Therefore, they say, “Repeat CAC scoring should not be performed for a minimum of 4 years in individuals with a baseline score of CAC = 0.”
As first author Dr. James K. Min, from Weill Medical College of Cornell University, New York, and his colleagues point out in the March 16th issue of the Journal of the American College of Cardiology, little is known about the timing of CAC conversion and factors that affect progression.
Their prospective study involved 422 patients, free of known coronary artery disease, who had no CAC on an initial screening scan. They had annual scanning (with electron beam computed tomography) for 5 years or until a scan showed calcium. The researchers described the extent of CAC in terms of the Agatston Score, which is based on the area and density of the calcified plaques.
Overall, 106 (25.1%) subjects converted to a positive CAC, but the conversion rate was not linear. Conversion at 1, 2, 3, 4, and 5 years occurred in 0.5%, 1.2%, 5.7%, 6.2%, and 11.6%, respectively. The average time to conversion was 4.1 years, with no link between time to conversion and any cardiovascular risk factor, or patient age. “Thus,” they write, “it is unlikely that clinical factors” will identify patients with an initially normal scan for whom early repeat CAC scanning may be warranted.”

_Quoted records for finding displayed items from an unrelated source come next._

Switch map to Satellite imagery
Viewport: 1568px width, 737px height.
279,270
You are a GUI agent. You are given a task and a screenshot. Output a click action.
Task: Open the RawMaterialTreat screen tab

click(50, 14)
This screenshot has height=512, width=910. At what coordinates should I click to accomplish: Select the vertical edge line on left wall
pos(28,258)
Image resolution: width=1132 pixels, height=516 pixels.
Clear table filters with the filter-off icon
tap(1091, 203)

Dr. Min’s team also studied patterns of progression in 621 individuals with known coronary artery calcium who had repeat CAC scans. During a mean follow-up of nearly 2 years, CAC progressed in 497 (80%) patients, by an average of 45.5 points. (A 2003 report in Circulation by Hoffman et al from the Massachusetts General Hospital notes that absolute Agatston scores of less than 10, 11 to 99, 100 to 400, and above 400 have been proposed to categorize coronary calcium as minimal, moderate, increased, or extensive, respectively.)
In univariate analysis, the risk of progression increased with increasing baseline CAC. Hazard ratios for progression ranged from 1.22 for CAC > 100, to 1.81 for CAC > 600 and 1.64 for CAC > 1000).

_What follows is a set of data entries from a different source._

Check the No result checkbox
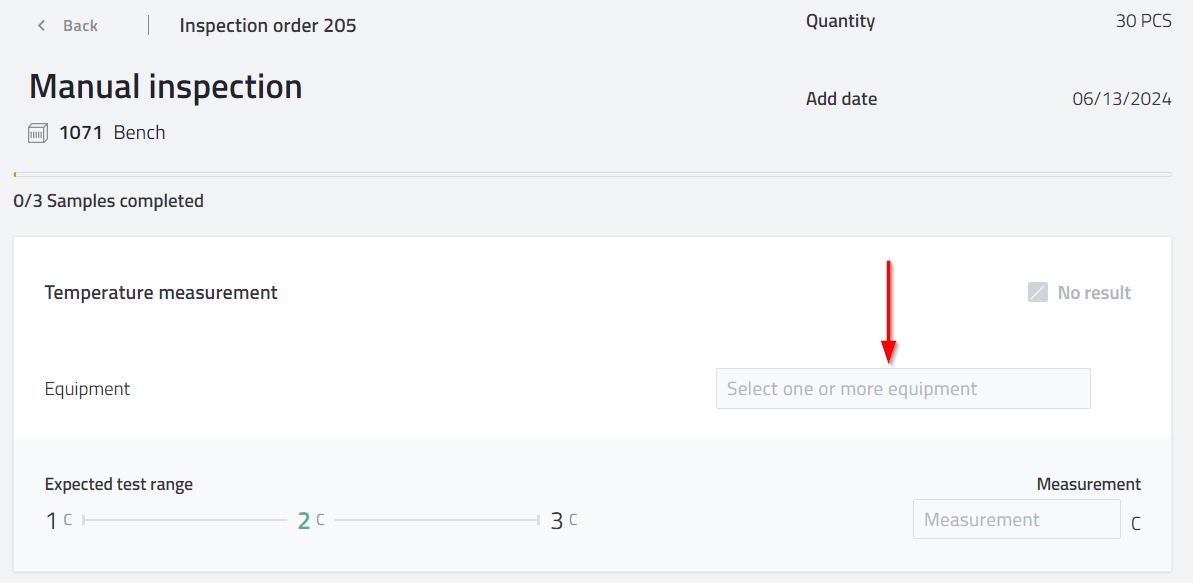The width and height of the screenshot is (1193, 583). [x=1038, y=293]
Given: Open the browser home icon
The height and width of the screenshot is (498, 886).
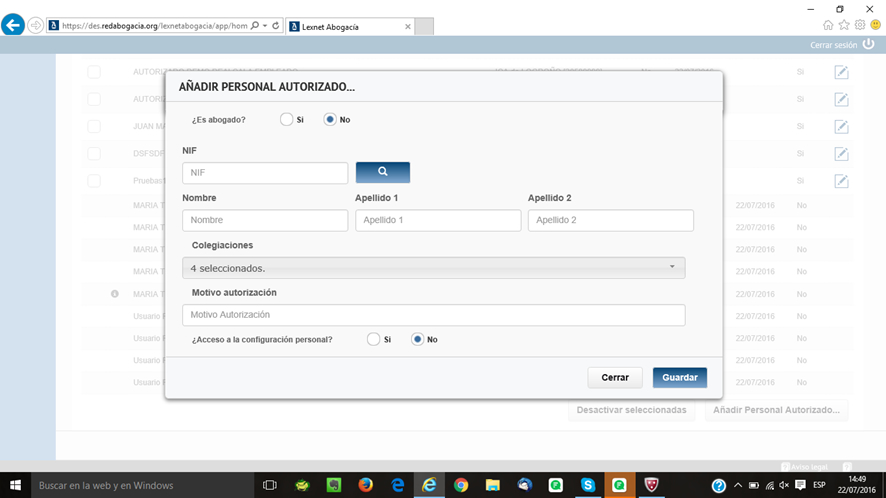Looking at the screenshot, I should (x=828, y=25).
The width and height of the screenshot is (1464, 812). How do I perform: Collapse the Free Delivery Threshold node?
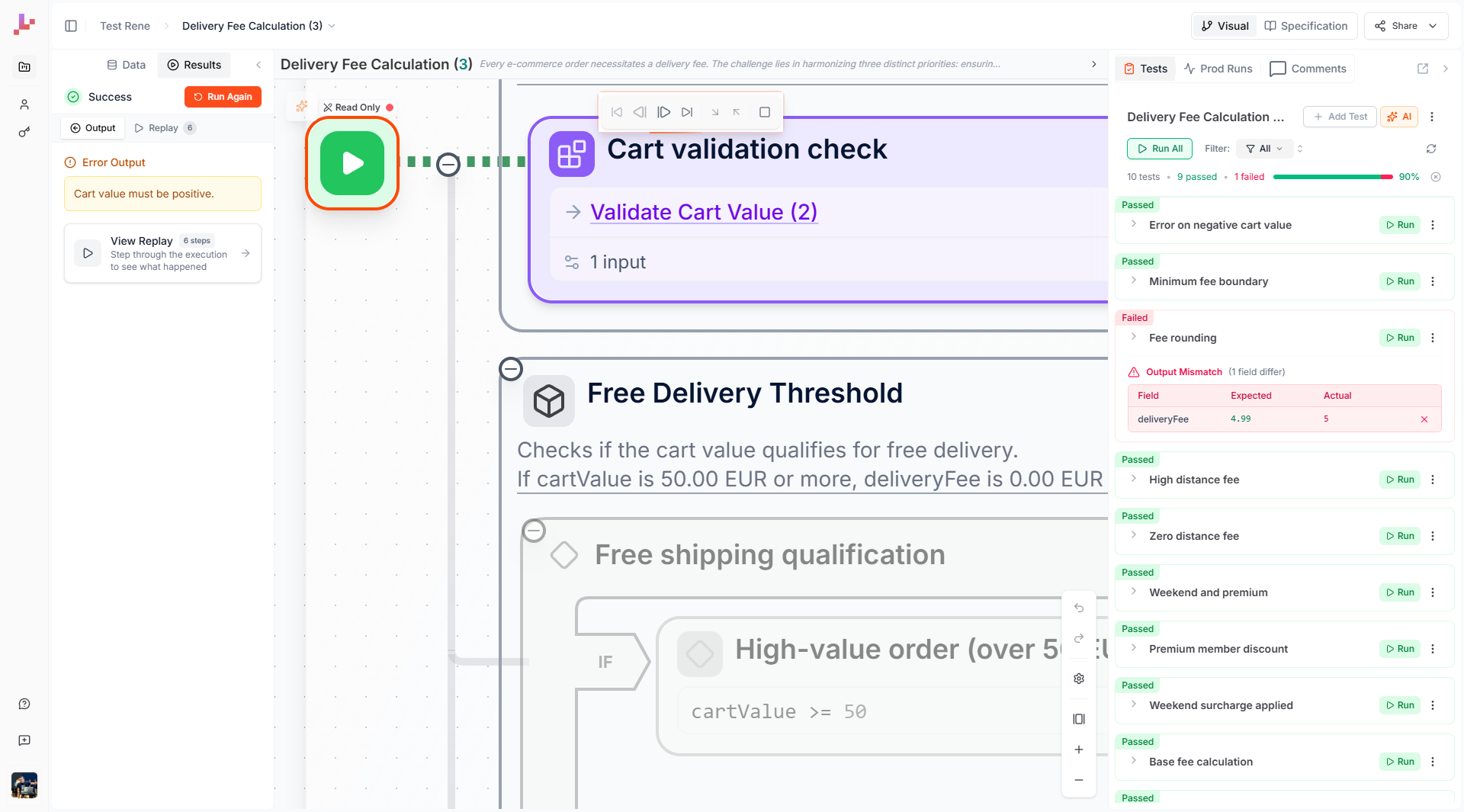tap(511, 368)
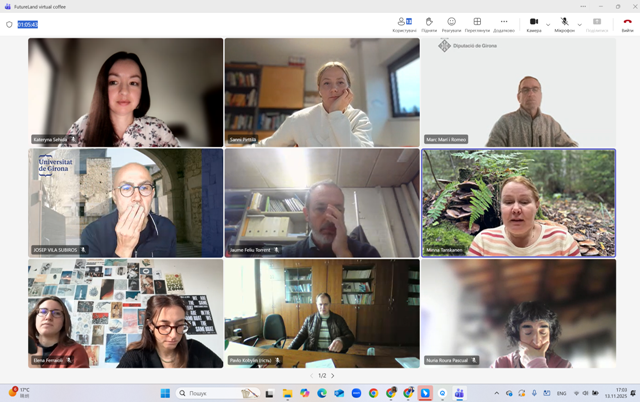This screenshot has height=402, width=640.
Task: Expand microphone options dropdown arrow
Action: click(580, 24)
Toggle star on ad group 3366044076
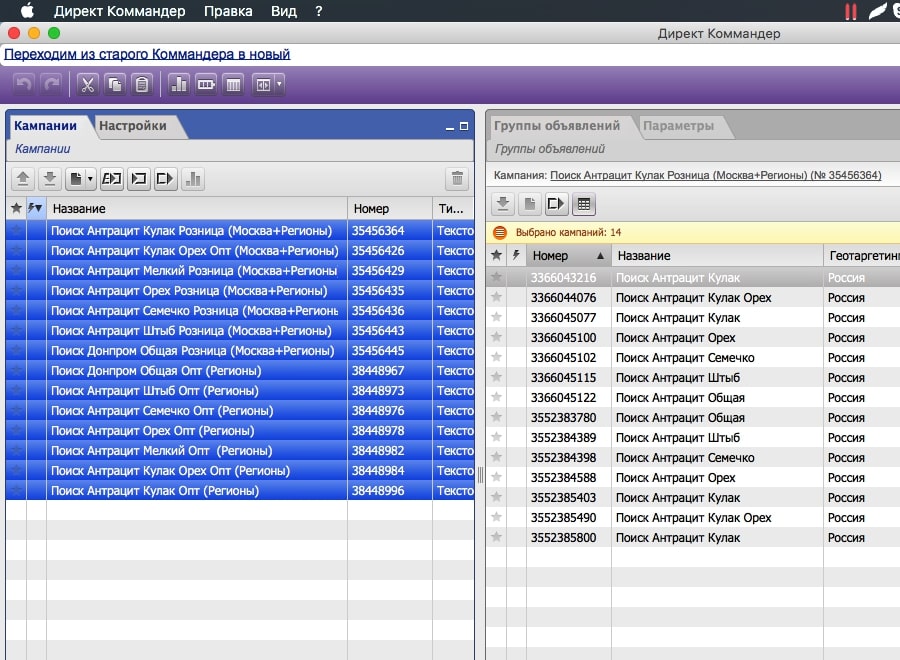 (x=497, y=298)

In multivariate analysis, only baseline CAC score was independently associated with risk of progression, leading the authors to conclude that “a one-time CAC score may be misleading” if it was positive.
Finally, the research team compared conversions to higher CAC scores in propensity-matched individuals with and without initially normal CAC scans. The 266 patients in both groups were similar in age, sex, hyperlipidemia, hypertension, smoking and diabetes.
In multivariate analysis, a CAC score greater than zero emerged as the strongest predictor of progression (HR 14.96), followed by diabetes (HR 2.07) and smoking (HR 1.29).
“The presence and absolute amount of CAC seems to trump other risk factors for CAC progression,” the authors say.
So although patients with an initial negative scan don’t need another scan soon afterward, repeat scanning may be in order for those with a positive scan, for “more accurate updating of CHD risk,” the authors suggest.
Limitations of the study include lack of information about treatment of cardiovascular risk factors, which could cause treatment bias, and about potential effects of subclinical chronic kidney disease.
Also, the researchers acknowledge, they had no “true” baseline measurements, but they still believe clinicians “can use these data as a benchmark for middle-age, low- to intermediate-risk individuals.”
In an editorial, Dr. Harvey S. Hecht, from Lenox Hill Heart and Vascular Institute, New York, points out that with a zero CAC score, asymptomatic patients can be assigned to the lowest risk category for heart disease and be spared “a potentially harmful and costly drug” for treatment of elevated lipid levels.
Consequently, he maintains, widespread CAC scanning “will offer an opportunity for implementing a safe, cost-saving paradigm.”
J Am Coll Cardiol 2010;55:1110-1120.